*Problem details*: Starting at the line with "Возрождение [link] (31, 504)", repeat every line exactly until the records end, including the last one.

Excerpts from a dataset
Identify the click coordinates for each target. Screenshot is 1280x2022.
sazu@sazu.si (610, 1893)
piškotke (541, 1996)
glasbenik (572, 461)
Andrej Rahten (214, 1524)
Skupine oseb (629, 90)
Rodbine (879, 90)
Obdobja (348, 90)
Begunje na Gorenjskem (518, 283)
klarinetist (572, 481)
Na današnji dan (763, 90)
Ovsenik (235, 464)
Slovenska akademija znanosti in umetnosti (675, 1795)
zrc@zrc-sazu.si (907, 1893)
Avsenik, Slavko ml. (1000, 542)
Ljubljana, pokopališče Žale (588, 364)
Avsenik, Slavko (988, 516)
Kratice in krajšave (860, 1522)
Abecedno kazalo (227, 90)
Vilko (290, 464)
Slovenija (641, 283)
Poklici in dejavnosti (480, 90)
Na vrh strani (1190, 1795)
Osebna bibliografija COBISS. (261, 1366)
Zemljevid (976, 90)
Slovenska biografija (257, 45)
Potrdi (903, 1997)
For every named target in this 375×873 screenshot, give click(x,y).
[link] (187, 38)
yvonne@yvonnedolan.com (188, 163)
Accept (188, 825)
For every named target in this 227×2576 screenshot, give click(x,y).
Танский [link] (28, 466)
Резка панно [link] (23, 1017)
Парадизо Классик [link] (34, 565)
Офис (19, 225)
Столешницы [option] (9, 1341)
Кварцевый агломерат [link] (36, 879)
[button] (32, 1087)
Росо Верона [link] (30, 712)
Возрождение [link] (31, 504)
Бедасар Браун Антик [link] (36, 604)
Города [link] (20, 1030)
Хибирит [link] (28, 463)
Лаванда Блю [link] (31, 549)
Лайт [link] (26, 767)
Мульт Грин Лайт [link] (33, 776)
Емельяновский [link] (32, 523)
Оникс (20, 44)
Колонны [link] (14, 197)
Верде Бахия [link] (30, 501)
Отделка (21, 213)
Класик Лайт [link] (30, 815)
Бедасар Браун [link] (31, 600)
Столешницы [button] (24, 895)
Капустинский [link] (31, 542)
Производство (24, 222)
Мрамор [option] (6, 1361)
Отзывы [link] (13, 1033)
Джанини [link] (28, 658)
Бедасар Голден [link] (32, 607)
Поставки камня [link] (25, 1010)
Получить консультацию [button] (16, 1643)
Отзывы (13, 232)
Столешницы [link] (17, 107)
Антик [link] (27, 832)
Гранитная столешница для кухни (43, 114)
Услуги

*Result*:
Возрождение [link] (31, 504)
Бедасар Браун Антик [link] (36, 604)
Города [link] (20, 1030)
Хибирит [link] (28, 463)
Лаванда Блю [link] (31, 549)
Лайт [link] (26, 767)
Мульт Грин Лайт [link] (33, 776)
Емельяновский [link] (32, 523)
Оникс (20, 44)
Колонны [link] (14, 197)
Верде Бахия [link] (30, 501)
Отделка (21, 213)
Класик Лайт [link] (30, 815)
Бедасар Браун [link] (31, 600)
Столешницы [button] (24, 895)
Капустинский [link] (31, 542)
Производство (24, 222)
Мрамор [option] (6, 1361)
Отзывы [link] (13, 1033)
Джанини [link] (28, 658)
Бедасар Голден [link] (32, 607)
Поставки камня [link] (25, 1010)
Получить консультацию [button] (16, 1643)
Отзывы (13, 232)
Столешницы [link] (17, 107)
Антик [link] (27, 832)
Гранитная столешница для кухни (43, 114)
Услуги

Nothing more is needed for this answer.